The presentation of lymph nodes in Hashimoto’s thyroiditis on ultrasound

Introduction

Hashimoto’s thyroiditis (HT) is the most common type of thyroiditis and the most common autoimmune disease, with an annual incidence worldwide of about 1 case per 1,000 persons (1,2). In the United States and other countries where there is sufficient dietary iodine, it is the most common cause of hypothyroidism (3).

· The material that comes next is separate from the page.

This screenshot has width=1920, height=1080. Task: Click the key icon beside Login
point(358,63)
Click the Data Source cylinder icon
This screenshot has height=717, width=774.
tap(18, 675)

The key factor in the development of autoimmune thyroiditis is the breakdown of immune tolerance. The initial production and clonal expansion of self-reactive cells occurs in the regional lymph nodes. Later, lymphoid tissue develops directly in the thyroid gland (4,5). The cells lining the thyroid follicles (thyrocytes), which are the target for these autoreactive lymphocytes, are progressively destroyed, ultimately leading to hypothyroidism (4). The inflammation is primarily mediated by circulating antibodies against thyroid tissue (6). High serum thyroid peroxidase antibody concentrations are present in 90% of patients with HT, and high serum thyroglobulin antibody concentrations are present in 20% to 50% of these patients (3,7).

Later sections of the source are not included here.